Every line of the records below that holds the word "agent" should be copied out.

Content starts

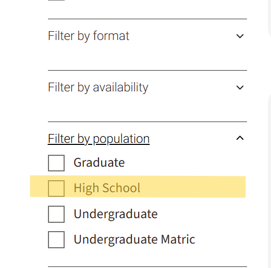Open the Filter by availability heading

(x=98, y=87)
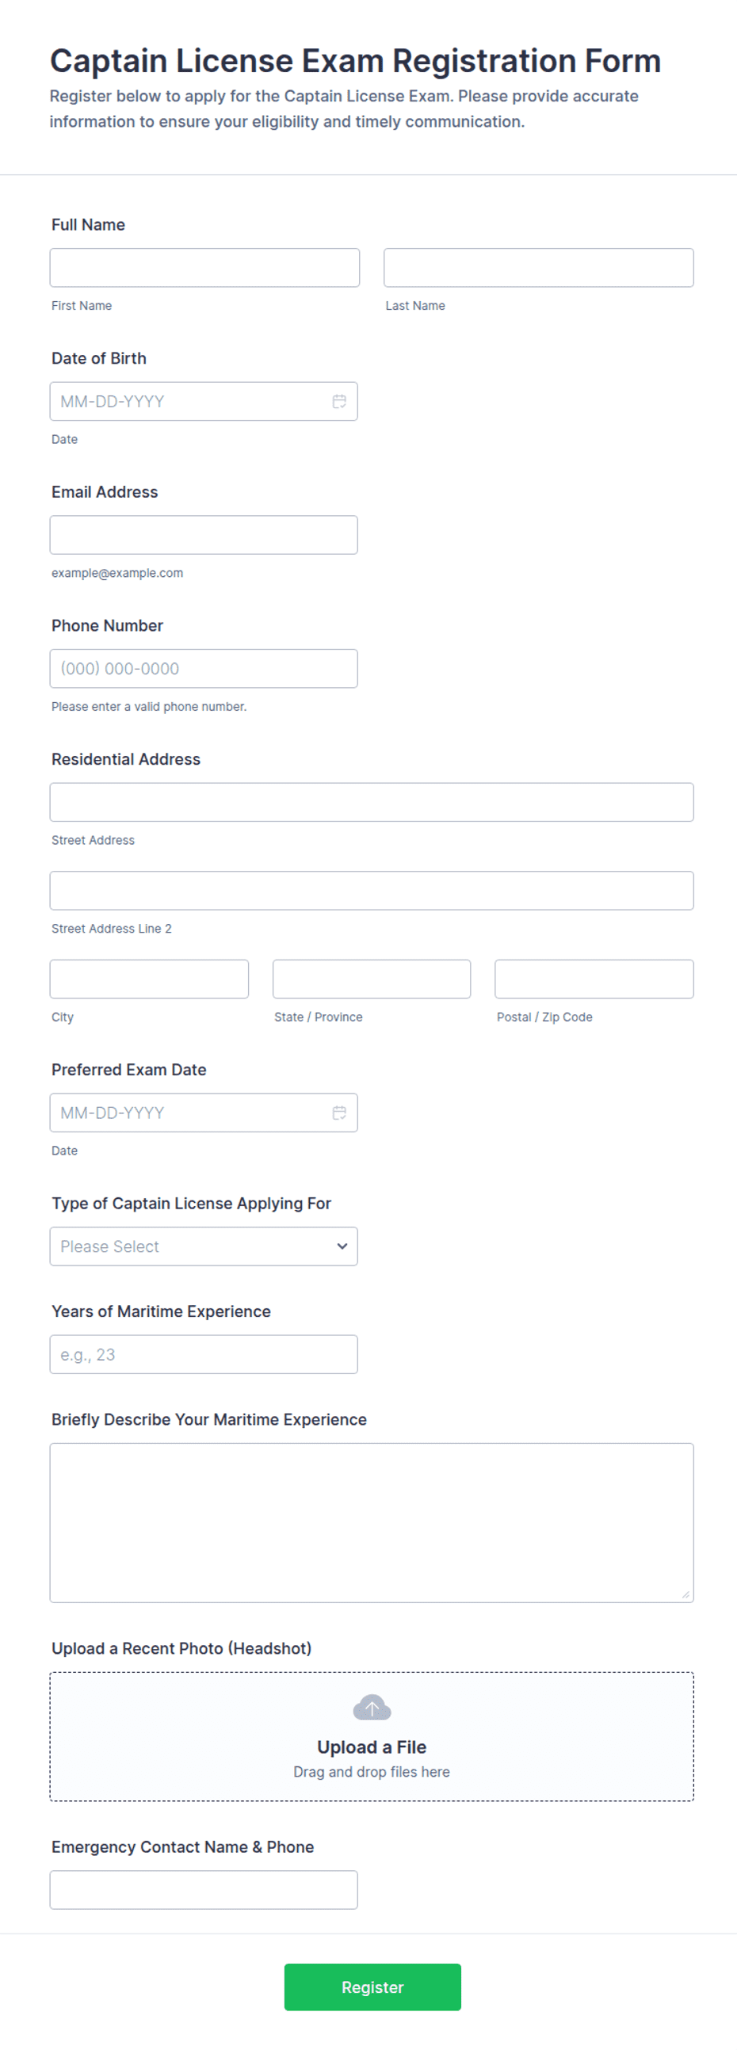Click into the Email Address field

click(x=204, y=535)
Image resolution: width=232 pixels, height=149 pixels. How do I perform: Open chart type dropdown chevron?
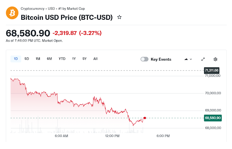pos(191,59)
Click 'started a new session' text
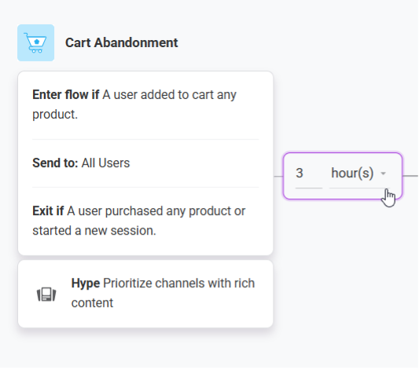Image resolution: width=419 pixels, height=369 pixels. point(94,231)
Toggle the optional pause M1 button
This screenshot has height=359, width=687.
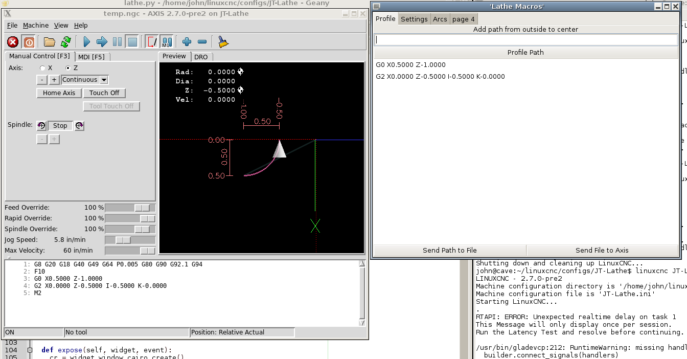coord(167,42)
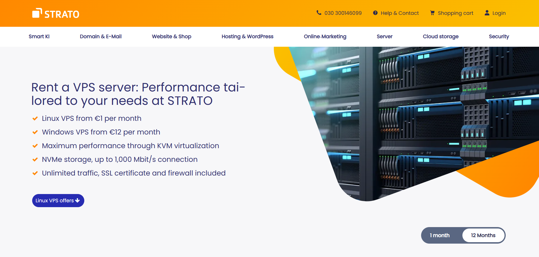Go to Cloud storage section

point(440,36)
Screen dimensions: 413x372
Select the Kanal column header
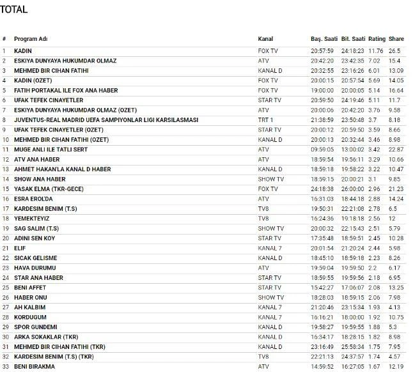click(x=265, y=39)
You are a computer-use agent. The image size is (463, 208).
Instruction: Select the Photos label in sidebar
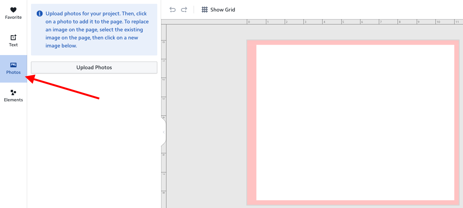tap(13, 72)
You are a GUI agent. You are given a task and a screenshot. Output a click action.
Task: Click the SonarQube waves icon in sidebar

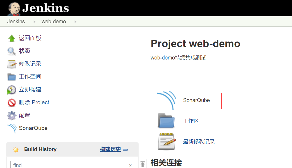[x=11, y=128]
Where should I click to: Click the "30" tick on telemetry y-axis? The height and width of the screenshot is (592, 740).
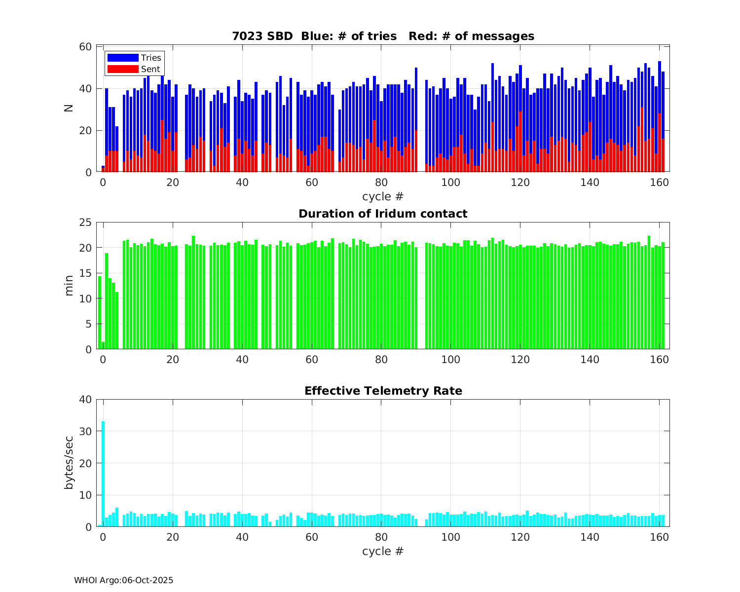pyautogui.click(x=86, y=432)
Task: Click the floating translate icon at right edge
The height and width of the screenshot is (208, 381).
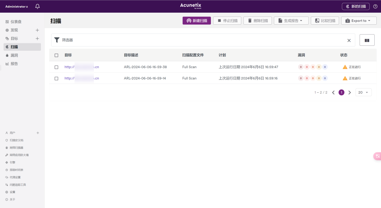Action: click(377, 156)
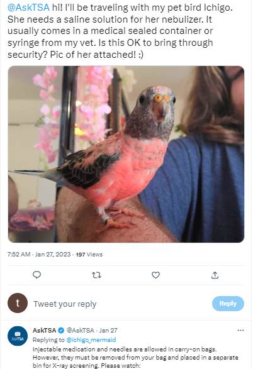Click the @AskTSA handle in reply header
The width and height of the screenshot is (253, 369).
(81, 331)
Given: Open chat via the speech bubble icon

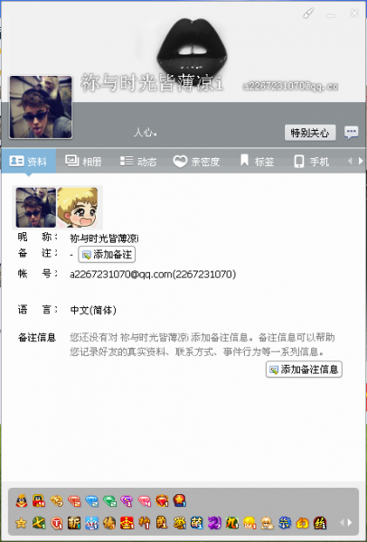Looking at the screenshot, I should [x=351, y=133].
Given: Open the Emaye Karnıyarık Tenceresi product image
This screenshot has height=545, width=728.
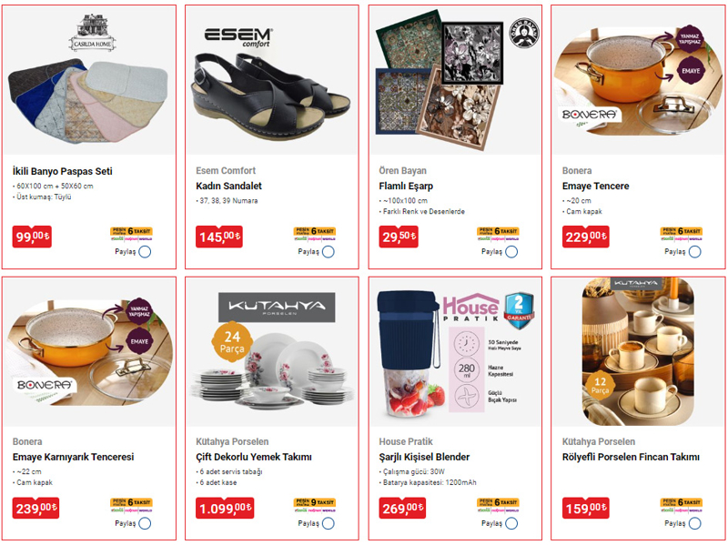Looking at the screenshot, I should 89,351.
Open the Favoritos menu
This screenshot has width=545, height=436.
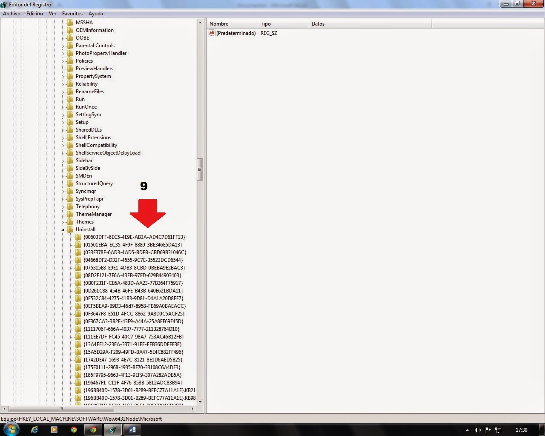click(72, 13)
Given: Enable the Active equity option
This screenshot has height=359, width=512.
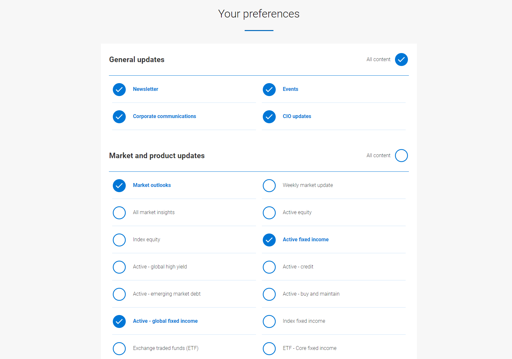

Content ends

ANSWER TO THIS PROBLEM:
You are a computer-use agent. The image size is (463, 208).
You are a GUI agent. You are given a task and a screenshot. Output a click action.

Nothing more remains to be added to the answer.